RJ: For years, I’ve told you you’re crazy, and stuck by my guns with the flashback title, but I’ve finally come around on this, and I think if I made the movie now, I’d drop that “TWO DAYS PREVIOUS” and let the filmmaking tell the story. But I do have one very strong case for it: There’s an elegance and a cleverness to the flashback being told without the title, but just from a storytelling point of view, there’s real value in knowing that when we hop back, it is only two days. Without that title, I agree that we’d all know we had flashed back, but it could have been six months previous. Two days gives it all an urgency and sense of immediate dread. When Brendan and Emily meet up, we know the next time he sees her will be in that tunnel.

The font of the main title, I have no excuse for. The cursive one was better, and I honestly can’t remember why we changed it.

Gordon-Levitt retrieves the note, written in feminine curlicues, which contains only a time, 12:30, and a location, the corner of Sarmentosa and Del Rio.

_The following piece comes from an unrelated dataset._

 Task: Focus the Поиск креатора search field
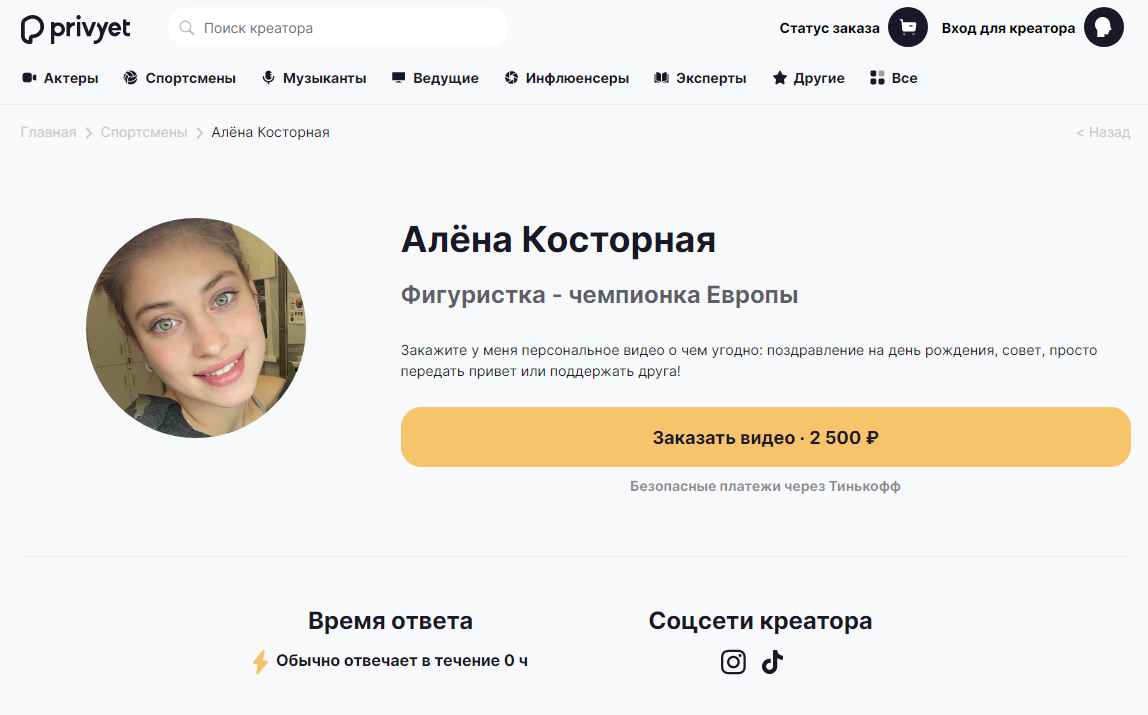(338, 28)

CUT TO: A street sign of the corner of Sarmentoso (this discrepancy I assume is an error) and Camino Del Rio, followed by a close-up of Gordon-Levitt’s watch, which reads 12:45. That’s so clean, it almost makes me giddy. Most young directors, I think, would be leery of doing something so bone-obvious; if you’d handed me this sequence of shots, my instinct would have been to de-emphasize the signs somehow, make them visible but unobtrusive. Rian shoves them right in your face: “Here we are, Sunset and Camden!” It works because the content of the scene—the phone conversation between Gordon-Levitt and the girl, Emily—makes no immediate sense, being mostly a hodgepodge of apparently meaningless words spoken at breakneck speed. (Indeed, there’s an entire scene later in the movie devoted to parsing this conversation, with Gordon-Levitt seeking definitions from his buddy The Brain.) The visual clarity and literal signposting amounts to a sort of contract with the viewer: “Don’t worry, I’m not deliberately trying to confuse you. When you need to know something, you will.”

Brick is a Hammett homage, as well as (stylistically) a Coen brothers homage, so there’s still a high likelihood of getting at least temporarily lost. But I’ve rarely seen a film that exudes so much confidence so immediately, to the point where wresting myself free of its grasp seemed impossible. I made my commitment without hesitation, and it’s been a joy, so far, being repeatedly proved right. Unless his notes tear my theories to shreds, in which case fuck Rian, he can’t even spell his damn name right.

RJ: That clean delivery is also very much in keeping with Hammett’s writing style—short bursts of information, no words wasted. I was so in love with his writing that I wrote the first draft of Brick as a prose novella, imitating his writing style in hopes that it would shape the storytelling. But Hammett aside, I also just love that clean meting out of information piece by piece as a filmmaking technique. I hope what saves it from being precious is that the story is being told with each shot, it isn’t just presentational, but with each beat, new information is being presented. The sign: “We’re there.” The watch: “She’s late.” The phone: “She isn’t coming, she’s calling.” Then it rings. Some of my favorite sequences in my favorite movies are these kind of efficient non-verbal stacks of information. The Miller’s Crossing alleyway scene with Rug Daniels, the kid, and the dog comes to mind. Though that’s a Hammett homage, too. So maybe it all comes back to Hammett. That wouldn’t be the worst thing in the world.

I’d also like to use this space to apologize to the entire Sundance community and the world at large for what Mike reminded me was my headshot in the Sundance catalogue. I guess I must have thought it was funny at the time, but looking back, I’m pretty shocked and grateful that anyone at all saw that picture and showed up at the theater. [In the picture, he’s smoking two cigars and wearing two pairs of sunglasses. —ed.] I’m also grateful that as an adult, I found a healthy way to express the desire to punch one’s younger self in the mouth.